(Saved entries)
++++++++++

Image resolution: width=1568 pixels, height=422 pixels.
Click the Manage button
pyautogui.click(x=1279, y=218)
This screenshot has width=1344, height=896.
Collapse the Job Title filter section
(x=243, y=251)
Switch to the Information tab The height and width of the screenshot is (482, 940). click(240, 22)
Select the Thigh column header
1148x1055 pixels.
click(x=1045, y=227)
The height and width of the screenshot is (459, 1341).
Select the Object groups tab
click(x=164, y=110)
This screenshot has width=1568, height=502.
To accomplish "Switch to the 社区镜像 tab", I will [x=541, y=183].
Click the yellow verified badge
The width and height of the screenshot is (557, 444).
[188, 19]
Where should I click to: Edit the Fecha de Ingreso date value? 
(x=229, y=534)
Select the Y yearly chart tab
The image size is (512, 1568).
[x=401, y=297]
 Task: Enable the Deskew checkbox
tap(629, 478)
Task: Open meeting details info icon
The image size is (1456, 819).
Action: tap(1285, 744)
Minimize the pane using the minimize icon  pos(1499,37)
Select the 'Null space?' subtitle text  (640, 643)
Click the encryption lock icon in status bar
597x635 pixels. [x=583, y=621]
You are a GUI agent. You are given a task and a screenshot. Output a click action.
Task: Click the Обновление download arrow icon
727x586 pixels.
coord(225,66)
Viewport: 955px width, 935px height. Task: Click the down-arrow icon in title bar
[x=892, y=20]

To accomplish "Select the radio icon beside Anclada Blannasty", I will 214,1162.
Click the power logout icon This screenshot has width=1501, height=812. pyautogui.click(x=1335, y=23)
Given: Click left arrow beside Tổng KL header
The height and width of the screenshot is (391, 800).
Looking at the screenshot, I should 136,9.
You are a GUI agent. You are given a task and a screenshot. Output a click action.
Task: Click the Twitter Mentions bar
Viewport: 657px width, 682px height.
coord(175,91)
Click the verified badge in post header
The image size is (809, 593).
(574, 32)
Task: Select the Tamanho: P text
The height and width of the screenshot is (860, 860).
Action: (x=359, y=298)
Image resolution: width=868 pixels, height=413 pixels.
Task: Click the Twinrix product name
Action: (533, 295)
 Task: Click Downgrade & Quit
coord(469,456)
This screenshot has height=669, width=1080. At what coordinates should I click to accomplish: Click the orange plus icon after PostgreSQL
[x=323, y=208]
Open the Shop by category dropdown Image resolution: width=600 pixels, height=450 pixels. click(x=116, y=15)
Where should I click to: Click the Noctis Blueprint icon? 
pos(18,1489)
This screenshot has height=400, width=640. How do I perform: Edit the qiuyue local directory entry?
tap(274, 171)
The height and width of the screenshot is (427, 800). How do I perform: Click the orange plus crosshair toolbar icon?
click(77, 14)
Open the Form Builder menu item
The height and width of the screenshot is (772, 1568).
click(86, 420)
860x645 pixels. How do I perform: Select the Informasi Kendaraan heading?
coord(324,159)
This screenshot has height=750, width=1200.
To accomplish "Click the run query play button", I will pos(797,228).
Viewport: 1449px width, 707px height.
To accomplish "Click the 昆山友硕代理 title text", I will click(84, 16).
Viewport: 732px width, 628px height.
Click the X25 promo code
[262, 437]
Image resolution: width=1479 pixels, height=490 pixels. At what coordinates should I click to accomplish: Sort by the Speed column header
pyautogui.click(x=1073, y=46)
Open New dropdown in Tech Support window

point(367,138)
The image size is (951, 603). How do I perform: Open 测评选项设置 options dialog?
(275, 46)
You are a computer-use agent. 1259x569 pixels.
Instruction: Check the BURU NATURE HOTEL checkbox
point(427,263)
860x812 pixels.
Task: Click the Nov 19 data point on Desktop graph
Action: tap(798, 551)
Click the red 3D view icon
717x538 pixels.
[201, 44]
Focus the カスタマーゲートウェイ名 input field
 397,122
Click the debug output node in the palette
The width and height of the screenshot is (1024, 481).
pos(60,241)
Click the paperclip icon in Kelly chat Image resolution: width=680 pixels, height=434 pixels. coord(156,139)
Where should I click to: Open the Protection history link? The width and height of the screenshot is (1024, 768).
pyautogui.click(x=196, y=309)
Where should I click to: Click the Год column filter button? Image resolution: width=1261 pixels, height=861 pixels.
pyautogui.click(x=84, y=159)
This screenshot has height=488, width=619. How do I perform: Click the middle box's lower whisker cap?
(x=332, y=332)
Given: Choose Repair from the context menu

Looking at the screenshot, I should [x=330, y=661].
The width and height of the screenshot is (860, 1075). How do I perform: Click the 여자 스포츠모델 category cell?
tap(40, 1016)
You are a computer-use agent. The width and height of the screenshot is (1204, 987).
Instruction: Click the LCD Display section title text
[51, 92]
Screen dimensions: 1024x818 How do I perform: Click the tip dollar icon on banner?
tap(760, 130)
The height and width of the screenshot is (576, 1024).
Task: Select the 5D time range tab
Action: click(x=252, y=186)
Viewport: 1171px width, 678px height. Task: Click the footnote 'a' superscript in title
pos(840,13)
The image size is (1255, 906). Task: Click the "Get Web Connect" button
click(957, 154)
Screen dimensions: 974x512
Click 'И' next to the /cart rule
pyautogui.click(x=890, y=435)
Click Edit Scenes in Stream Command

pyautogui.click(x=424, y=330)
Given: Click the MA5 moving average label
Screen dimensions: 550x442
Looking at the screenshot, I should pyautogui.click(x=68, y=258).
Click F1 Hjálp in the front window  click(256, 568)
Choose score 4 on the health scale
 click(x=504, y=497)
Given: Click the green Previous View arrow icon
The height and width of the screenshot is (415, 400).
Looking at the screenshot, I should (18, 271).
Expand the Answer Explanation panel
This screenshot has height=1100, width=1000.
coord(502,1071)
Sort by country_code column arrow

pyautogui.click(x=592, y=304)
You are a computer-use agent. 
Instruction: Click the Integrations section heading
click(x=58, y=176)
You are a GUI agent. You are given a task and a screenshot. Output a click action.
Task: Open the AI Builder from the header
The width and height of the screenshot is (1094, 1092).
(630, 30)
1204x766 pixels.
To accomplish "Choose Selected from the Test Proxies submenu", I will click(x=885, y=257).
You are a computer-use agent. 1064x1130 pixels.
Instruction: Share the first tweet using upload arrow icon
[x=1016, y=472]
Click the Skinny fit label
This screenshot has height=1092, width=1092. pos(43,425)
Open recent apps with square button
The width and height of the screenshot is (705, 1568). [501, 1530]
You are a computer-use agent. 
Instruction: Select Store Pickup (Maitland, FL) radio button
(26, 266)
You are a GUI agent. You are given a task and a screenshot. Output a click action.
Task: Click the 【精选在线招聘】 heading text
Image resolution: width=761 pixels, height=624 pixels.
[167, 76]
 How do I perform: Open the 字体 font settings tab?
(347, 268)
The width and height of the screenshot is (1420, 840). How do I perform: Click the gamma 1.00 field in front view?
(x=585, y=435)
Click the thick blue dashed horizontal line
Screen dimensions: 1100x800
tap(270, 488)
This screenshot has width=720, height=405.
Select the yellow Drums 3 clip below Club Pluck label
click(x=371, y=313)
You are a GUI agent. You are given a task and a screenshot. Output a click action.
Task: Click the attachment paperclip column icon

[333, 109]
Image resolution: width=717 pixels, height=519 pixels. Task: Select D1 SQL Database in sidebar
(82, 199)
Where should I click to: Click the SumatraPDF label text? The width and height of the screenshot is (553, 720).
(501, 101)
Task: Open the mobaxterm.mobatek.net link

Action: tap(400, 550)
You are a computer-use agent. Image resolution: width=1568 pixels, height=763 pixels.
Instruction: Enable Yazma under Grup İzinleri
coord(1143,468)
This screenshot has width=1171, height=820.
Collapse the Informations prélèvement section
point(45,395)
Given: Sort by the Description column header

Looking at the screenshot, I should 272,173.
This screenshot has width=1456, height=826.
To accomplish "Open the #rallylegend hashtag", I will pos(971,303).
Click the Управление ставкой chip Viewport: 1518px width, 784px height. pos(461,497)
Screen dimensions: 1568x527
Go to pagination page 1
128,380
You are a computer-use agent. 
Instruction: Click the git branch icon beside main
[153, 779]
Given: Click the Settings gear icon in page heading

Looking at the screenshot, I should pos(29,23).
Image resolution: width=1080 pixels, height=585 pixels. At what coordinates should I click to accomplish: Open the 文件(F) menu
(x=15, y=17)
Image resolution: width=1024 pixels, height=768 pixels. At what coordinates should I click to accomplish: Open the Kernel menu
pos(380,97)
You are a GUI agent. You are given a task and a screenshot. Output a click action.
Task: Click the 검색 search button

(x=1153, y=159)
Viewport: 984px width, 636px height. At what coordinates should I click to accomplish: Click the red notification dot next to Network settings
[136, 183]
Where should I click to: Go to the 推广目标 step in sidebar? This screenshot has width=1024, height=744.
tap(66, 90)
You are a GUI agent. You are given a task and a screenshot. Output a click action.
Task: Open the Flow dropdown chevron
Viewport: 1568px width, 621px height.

++++++++++

• [Task instructions]: Please return the lines above that run from the line containing "Instruction: Select Store" to the line containing "This screenshot has width=720, height=405.", inclusive, exactly and with no other lines.

• [Exercise result]:
Instruction: Select Store Pickup (Maitland, FL) radio button
(26, 266)
You are a GUI agent. You are given a task and a screenshot. Output a click action.
Task: Click the 【精选在线招聘】 heading text
Image resolution: width=761 pixels, height=624 pixels.
[167, 76]
 How do I perform: Open the 字体 font settings tab?
(347, 268)
The width and height of the screenshot is (1420, 840). How do I perform: Click the gamma 1.00 field in front view?
(x=585, y=435)
Click the thick blue dashed horizontal line
Screen dimensions: 1100x800
tap(270, 488)
This screenshot has width=720, height=405.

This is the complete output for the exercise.